Effective multichannel marketing (MCM) to healthcare professionals (HCPs) is about orchestrating a range of personal and non-personal delivery channels—web, phone, sales visits, email, mobile, direct mail and so on—to engage them over time via a constructively cumulative set of interactions. The aim is to ensure that the right message, in the most appropriate format and at the right frequency (so they don’t get tagged as spam), reaches the customer at a time that is both convenient and most likely to provide a valued experience or service.
While the majority of life sciences companies have put significant focus on building multichannel capabilities over the past few years, many still have some distance to go to achieve their desired end‑state. To accomplish this, life sciences companies can follow a process of “Automate, Learn and Adapt,” as explained below, to intelligently and efficiently engage with their customers.
To effectively manage customer interactions across channels, life sciences companies need to automate certain processes that may have been manual or fragmented in the past. These include:
1. Data collection: Most companies do not have processes in place to fully integrate their customer information, even though a complete view of customers is a key foundation of effective MCM. To work more effectively means ensuring automated linkage of all key sources to a central hub, as well as developing a data governance process that includes policies for compliant data sharing. This is the only way a 360° view of customer behavior can be achieved and, crucially, maintained.
2. Customer preference management: Likewise, many companies lack a comprehensive approach to tracking and managing customer communication preferences. They may either manage preferences ad hoc by individual program or use a blanket opt-out approach across all content and channels that effectively tells the customer, “You either get everything from us or nothing.” Automating and centralizing preference tracking across all program elements and channel types enables a more nuanced view of what each customer is interested in and how they want to interact.
3. Campaign journeys: A central tenet of effective MCM is being able to plan and deliver messages across all channels to ensure a cohesive customer experience and strong follow-through over time. Having an intelligent automated approach to executing “campaign journeys” for each customer allows brand managers to orchestrate the volume, sequence and cadence of touch points across carefully structured pathways (Figure 1).
A hallmark of effective marketers: They drive steady improvement over time. Once a brand establishes a solid strategy into the automated execution described above, the next task is to learn by assessing programs operating in the real world.
1. Structure and oversight: An effective MCM program depends on a 360° perspective of customer interactions and preferences. To make sense of the data, however, teams need an owner with oversight across the various programs and channels to understand the full customer experience. It is vital that marketers have an overall view of the entire campaign for a particular brand and, if applicable, the different indications that may be marketed.
2. Testing: Establishing a strong technological and structural foundation for MCM is crucial. This forms the basis for developing the capacity to assess effectiveness, refine options and adapt methods over time. This should include regular A/B testing on sample cohorts of customers to improve message effectiveness, the relative impact of offers, even the tone and language of each communication.
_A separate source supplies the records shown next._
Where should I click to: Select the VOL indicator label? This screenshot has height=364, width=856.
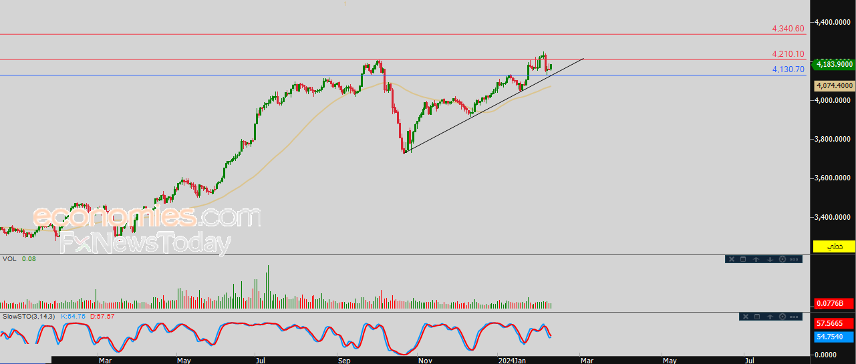pos(9,258)
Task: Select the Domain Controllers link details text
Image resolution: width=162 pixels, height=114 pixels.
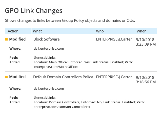Action: click(x=89, y=104)

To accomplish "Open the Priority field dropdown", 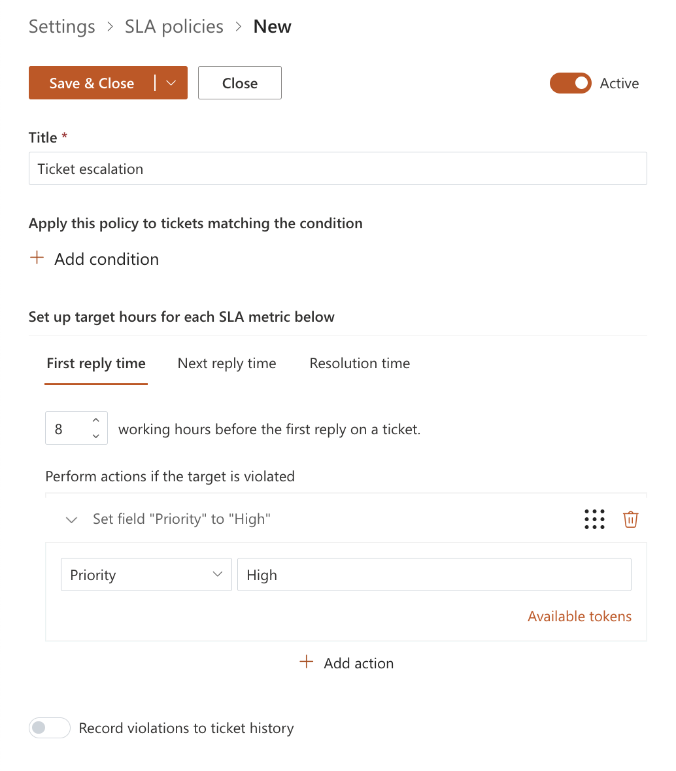I will [146, 575].
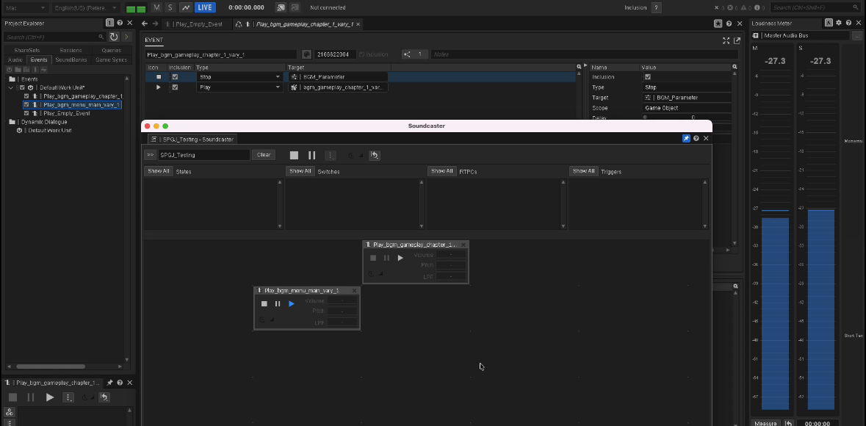Viewport: 866px width, 426px height.
Task: Collapse the Default Work Unit tree node
Action: coord(11,87)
Taking advantage of automated tools and building in a regular process that enables A/B testing can inform decisions and support innovative combinations of promotion and engagement.
3. Field integration: The field force is an essential component of multichannel campaigns, remaining the most influential channel in the promotional mix. It can play a strong role in facilitating access to other channels providing services and content while also serving as a valuable resource to understand the qualitative attributes of your campaigns. Knowing how a customer felt about a communication is crucial insight often not readily found through the quantitative response metrics.
Once you have the right tools and processes in place to collect insights from real world customer behavior, the next step is to quickly adapt campaigns to the lessons learned. Key success factors for the adapt phase include:
1. Access to data: Identifying improvement opportunities quickly has been a major challenge in the past because life sciences marketers have not had fast, direct access to campaign performance data. It may not have been accessible at all or could only be accessed at a significant lag by submitting a formal request to an internal data steward or even an external third party. Any potential for adjustments or optimizations often fade as the delay in obtaining the data typically stretches for weeks.
Moving from retrospective to predictive and dynamic analysis allows activity to be targeted based on insight. Cloud-based tools provide web‑based dashboards with live data on campaign performance accessible to key stakeholders like centralized multichannel marketing groups, brand managers, analytics teams and agencies.
2. Field integration: As in the learning phase, field integration is essential for adapting programs to achieve multichannel excellence. This can take the form of triggering rep follow-up when customers are not responsive at a given step in the campaign journey, as well as reps triggering non-personal tactics. With the right integration of sales and marketing systems, companies can enable reps to trigger pre‑approved multichannel follow-up activities specific to their particular customers based on what they learn in a call.
3. Focus on the customer: Adaptation is all about getting results from the 360° perspective of the customer and the capabilities established to operate effectively. At a fundamental level, MCM is a combination of three basic elements: Customers, content and channels (including the rep). The central and most neglected component of this process is invariably the customer. So while a lot of conversation about multichannel focuses on the technology or the channel, it is important to maintain a focus on the needs, interests and attitudes of the customer in both designing your outreach and identifying improvements over time.